Copy verbatim everything from the first of the lines below down to and including the line that contains "This screenshot has width=973, height=1205.".
-- Start --
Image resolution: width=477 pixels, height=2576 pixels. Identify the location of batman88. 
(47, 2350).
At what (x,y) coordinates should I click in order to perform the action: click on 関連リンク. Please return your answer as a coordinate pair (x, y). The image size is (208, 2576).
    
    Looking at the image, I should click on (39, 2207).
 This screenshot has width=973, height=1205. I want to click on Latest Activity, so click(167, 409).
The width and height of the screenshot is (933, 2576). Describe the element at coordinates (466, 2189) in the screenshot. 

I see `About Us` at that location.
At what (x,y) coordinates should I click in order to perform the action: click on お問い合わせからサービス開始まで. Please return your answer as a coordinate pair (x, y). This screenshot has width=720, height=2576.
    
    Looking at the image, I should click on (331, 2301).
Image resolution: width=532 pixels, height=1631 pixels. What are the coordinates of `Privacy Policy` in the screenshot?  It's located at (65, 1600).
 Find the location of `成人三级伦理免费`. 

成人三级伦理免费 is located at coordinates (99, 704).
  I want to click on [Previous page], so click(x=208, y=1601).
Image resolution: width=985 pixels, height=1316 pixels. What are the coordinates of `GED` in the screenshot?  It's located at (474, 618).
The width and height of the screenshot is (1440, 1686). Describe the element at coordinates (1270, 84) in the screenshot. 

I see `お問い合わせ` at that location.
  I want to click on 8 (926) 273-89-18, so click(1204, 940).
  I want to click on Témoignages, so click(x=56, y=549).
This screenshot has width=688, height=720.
-- End --
Task output:
Image resolution: width=477 pixels, height=2576 pixels. Identify the location of batman88. 
(47, 2350).
At what (x,y) coordinates should I click in order to perform the action: click on 関連リンク. Please return your answer as a coordinate pair (x, y). The image size is (208, 2576).
    
    Looking at the image, I should click on (39, 2207).
 This screenshot has width=973, height=1205. I want to click on Latest Activity, so click(167, 409).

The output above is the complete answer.